> _Exercise goal_
Find the line holding "1024x768 pixels. Task: Click" in the entries below. Give it again exactly, along with every line after it up to and including the line holding "You are a computer-use agent. The".

%%

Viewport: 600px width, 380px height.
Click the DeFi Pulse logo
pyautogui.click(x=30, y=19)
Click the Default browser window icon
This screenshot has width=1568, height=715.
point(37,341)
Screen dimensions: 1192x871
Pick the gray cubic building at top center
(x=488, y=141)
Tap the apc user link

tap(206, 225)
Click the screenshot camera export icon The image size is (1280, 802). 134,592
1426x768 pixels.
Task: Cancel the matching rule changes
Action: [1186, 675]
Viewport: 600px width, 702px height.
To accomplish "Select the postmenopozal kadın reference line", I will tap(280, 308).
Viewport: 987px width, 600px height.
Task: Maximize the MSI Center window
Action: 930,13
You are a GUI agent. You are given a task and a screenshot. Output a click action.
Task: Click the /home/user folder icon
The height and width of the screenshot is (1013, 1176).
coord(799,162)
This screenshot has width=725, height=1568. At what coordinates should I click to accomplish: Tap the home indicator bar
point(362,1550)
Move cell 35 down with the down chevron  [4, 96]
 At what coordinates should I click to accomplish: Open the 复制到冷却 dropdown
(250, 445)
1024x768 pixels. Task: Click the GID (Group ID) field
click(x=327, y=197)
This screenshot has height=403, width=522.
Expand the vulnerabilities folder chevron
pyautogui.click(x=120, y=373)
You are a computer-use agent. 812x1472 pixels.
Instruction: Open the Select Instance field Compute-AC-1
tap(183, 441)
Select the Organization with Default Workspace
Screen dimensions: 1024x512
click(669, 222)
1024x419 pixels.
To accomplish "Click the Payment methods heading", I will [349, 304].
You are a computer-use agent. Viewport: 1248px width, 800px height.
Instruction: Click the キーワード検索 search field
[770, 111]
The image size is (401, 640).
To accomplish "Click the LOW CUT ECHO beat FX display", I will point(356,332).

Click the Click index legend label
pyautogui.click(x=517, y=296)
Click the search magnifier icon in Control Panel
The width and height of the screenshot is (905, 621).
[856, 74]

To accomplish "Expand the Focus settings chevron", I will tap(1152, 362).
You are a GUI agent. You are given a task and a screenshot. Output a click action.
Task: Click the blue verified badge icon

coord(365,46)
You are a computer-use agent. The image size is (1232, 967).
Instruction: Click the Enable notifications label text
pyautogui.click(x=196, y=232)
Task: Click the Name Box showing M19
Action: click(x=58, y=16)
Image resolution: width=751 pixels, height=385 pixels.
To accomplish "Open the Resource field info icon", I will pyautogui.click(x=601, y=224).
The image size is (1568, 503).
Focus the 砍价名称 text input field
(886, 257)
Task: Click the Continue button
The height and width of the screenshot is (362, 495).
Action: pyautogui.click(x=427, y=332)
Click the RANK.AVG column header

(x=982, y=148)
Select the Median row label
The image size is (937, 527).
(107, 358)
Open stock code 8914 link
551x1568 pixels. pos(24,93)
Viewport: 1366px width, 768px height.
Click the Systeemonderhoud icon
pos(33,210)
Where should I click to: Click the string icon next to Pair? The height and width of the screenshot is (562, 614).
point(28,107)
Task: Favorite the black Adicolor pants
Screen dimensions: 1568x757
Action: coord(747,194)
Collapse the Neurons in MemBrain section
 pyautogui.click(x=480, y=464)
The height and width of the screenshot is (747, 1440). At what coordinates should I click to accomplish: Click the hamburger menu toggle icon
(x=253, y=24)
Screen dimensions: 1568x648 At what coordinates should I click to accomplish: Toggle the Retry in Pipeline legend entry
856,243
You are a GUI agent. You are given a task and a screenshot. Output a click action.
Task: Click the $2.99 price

%%

> _Exercise output_
1024x768 pixels. Task: Click the GID (Group ID) field
click(x=327, y=197)
This screenshot has height=403, width=522.
Expand the vulnerabilities folder chevron
pyautogui.click(x=120, y=373)
You are a computer-use agent. 812x1472 pixels.
Instruction: Open the Select Instance field Compute-AC-1
tap(183, 441)
Select the Organization with Default Workspace
Screen dimensions: 1024x512
click(669, 222)
1024x419 pixels.
To accomplish "Click the Payment methods heading", I will [349, 304].
You are a computer-use agent. Viewport: 1248px width, 800px height.
Instruction: Click the キーワード検索 search field
[770, 111]
The image size is (401, 640).
To accomplish "Click the LOW CUT ECHO beat FX display", I will point(356,332).

Click the Click index legend label
pyautogui.click(x=517, y=296)
Click the search magnifier icon in Control Panel
The width and height of the screenshot is (905, 621).
[856, 74]

To accomplish "Expand the Focus settings chevron", I will tap(1152, 362).
You are a GUI agent. You are given a task and a screenshot. Output a click action.
Task: Click the blue verified badge icon

coord(365,46)
You are a computer-use agent. The image size is (1232, 967).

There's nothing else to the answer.